* BEGIN GIVEN TEXT *

Question 7 is new. Some changes quoted below.

In addition to the addition of question #7, the other large item of note is Murray Stahl informing the board that he intends to vote against the election of Dana McGinnis. Didn’t see that one coming!

Post other observations in the comments please. What else caught your eye?

Proposal Seven: Approval of the stockholder proposal requesting that the Board take actions to declassify the Board requires the affirmative vote of a majority of the votes cast on the matter. Abstentions and broker non-votes will have no effect on the outcome of this proposal.

What is the deadline for receipt of stockholder proposals to be presented at the next annual meeting of stockholders?  In order for any stockholder proposal submitted pursuant to Rule 14a-8 promulgated under the Securities Exchange Act of 1934, as amended (the “Exchange Act”) and the Company’s bylaws, to be included in the Company’s Proxy Statement to be issued in connection with the 2022 Annual Meeting of Stockholders, such stockholder proposal must be received by the Company no later than August 8, 2022. Any such stockholder proposal submitted, including any accompanying supporting statement, may not exceed 500 words, as per Rule 14a-8(d) of the Exchange Act. Any such stockholder proposals submitted outside the processes of Rule 14a-8 promulgated under the Exchange Act, which a stockholder intends to bring forth at the Company’s 2022 annual meeting of stockholders, will be untimely unless it is received between August 31, 2022 and September 30, 2022 in accordance with our bylaws and Rule 14a-4 of the Exchange Act. Any changes to such dates will be disclosed in our periodic reports on Form 10-Q or Form 10-K, or current reports on Form 8-K, filed with the Securities and Exchange Commission (“SEC”). Any such request should be directed to the Company’s Secretary at 1700 Pacific Avenue, Suite 2900, Dallas, Texas, 75201 or (214) 969-5530.

* END GIVEN TEXT *
* BEGIN DATASET ENTRIES *

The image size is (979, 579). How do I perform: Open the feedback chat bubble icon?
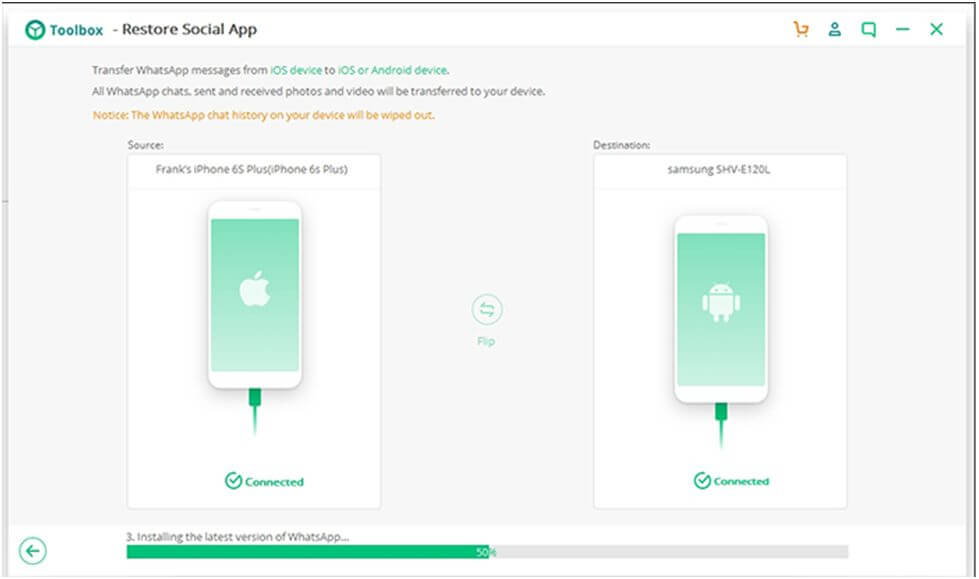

* END DATASET ENTRIES *
* BEGIN DATASET ENTRIES *

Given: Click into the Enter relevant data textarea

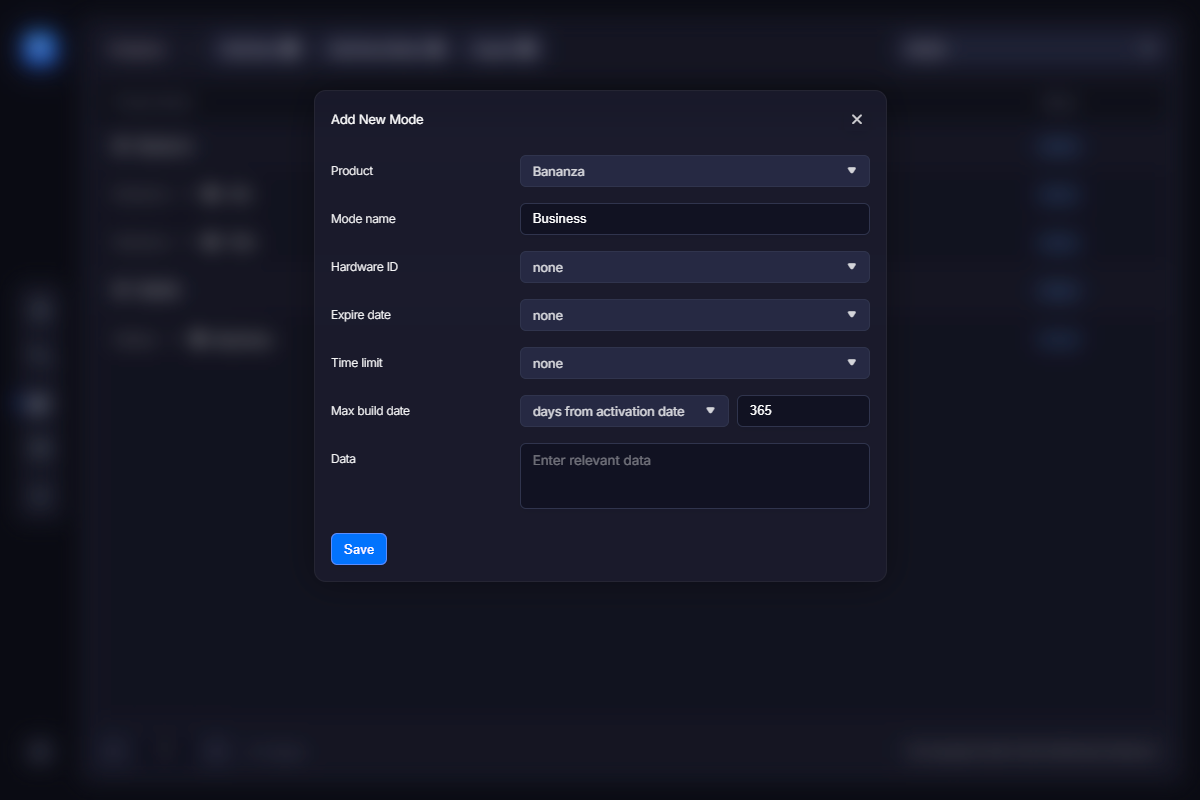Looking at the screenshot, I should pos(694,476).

* END DATASET ENTRIES *

*WHAT THIS TASK INVOLVES*. In the proxy post above the records, why do abstentions and broker non-votes not affect Proposal Seven? Please answer in one to three sentences.

*SOLUTION TO THIS TASK*. Proposal Seven is approved by the affirmative vote of a majority of the votes cast on the matter. For that reason, abstentions and broker non-votes have no effect on its outcome.